--- START ---

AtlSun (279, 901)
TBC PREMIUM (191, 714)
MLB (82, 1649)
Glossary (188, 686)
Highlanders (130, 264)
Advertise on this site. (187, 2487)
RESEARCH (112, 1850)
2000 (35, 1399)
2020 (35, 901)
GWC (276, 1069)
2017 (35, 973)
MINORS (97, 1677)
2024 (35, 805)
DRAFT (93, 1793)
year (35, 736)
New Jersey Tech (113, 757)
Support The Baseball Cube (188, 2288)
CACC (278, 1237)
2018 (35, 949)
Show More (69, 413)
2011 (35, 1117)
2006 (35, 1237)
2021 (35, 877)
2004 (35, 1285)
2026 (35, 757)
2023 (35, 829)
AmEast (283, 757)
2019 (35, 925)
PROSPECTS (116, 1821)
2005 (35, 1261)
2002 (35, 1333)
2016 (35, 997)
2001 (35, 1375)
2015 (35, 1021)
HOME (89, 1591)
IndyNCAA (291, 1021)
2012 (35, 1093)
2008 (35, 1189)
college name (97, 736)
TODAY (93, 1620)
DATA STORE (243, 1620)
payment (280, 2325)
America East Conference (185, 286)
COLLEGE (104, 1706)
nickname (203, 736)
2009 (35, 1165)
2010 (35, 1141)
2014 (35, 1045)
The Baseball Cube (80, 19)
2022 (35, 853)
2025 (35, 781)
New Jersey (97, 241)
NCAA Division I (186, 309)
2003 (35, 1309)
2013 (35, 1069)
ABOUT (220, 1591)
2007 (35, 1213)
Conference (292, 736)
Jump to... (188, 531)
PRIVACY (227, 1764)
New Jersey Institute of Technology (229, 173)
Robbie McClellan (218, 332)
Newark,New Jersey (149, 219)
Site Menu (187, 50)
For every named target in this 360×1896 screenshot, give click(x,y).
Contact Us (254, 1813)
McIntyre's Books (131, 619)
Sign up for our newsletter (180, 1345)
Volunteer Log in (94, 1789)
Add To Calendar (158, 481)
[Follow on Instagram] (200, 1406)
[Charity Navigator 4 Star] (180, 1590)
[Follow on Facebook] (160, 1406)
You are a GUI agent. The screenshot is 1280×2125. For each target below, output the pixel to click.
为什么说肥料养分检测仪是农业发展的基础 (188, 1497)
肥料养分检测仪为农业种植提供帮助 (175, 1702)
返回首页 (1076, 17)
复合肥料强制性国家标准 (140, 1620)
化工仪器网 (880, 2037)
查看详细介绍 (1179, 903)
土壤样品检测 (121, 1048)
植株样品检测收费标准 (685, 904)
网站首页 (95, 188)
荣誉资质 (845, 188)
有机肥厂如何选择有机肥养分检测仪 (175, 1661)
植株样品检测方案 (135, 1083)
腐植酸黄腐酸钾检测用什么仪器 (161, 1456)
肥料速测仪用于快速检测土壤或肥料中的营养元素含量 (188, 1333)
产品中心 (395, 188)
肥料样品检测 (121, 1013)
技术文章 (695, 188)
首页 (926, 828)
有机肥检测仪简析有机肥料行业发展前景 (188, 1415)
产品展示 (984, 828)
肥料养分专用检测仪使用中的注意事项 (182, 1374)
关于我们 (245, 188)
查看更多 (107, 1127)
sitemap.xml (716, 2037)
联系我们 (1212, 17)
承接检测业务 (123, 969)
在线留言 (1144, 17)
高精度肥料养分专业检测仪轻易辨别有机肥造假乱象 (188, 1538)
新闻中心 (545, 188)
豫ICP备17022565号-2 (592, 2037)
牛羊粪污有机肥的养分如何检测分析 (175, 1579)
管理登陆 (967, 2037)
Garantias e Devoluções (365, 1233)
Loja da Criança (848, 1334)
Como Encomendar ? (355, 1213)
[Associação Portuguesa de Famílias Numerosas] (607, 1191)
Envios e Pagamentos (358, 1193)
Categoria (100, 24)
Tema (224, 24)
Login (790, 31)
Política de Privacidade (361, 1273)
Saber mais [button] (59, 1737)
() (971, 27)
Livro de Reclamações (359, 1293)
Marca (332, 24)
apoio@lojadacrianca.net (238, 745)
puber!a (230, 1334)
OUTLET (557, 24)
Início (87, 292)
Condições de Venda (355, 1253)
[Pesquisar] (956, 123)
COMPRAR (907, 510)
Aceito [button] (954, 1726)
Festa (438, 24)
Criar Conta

--- END ---

*TASK BRIEF:*
Across the entries above, find the lines with the string "screenshot" and copy them.

*EXERCISE RESULT:*
For every named target in this 360×1896 screenshot, give click(x,y).
You are a GUI agent. The screenshot is 1280×2125. For each target below, output the pixel to click.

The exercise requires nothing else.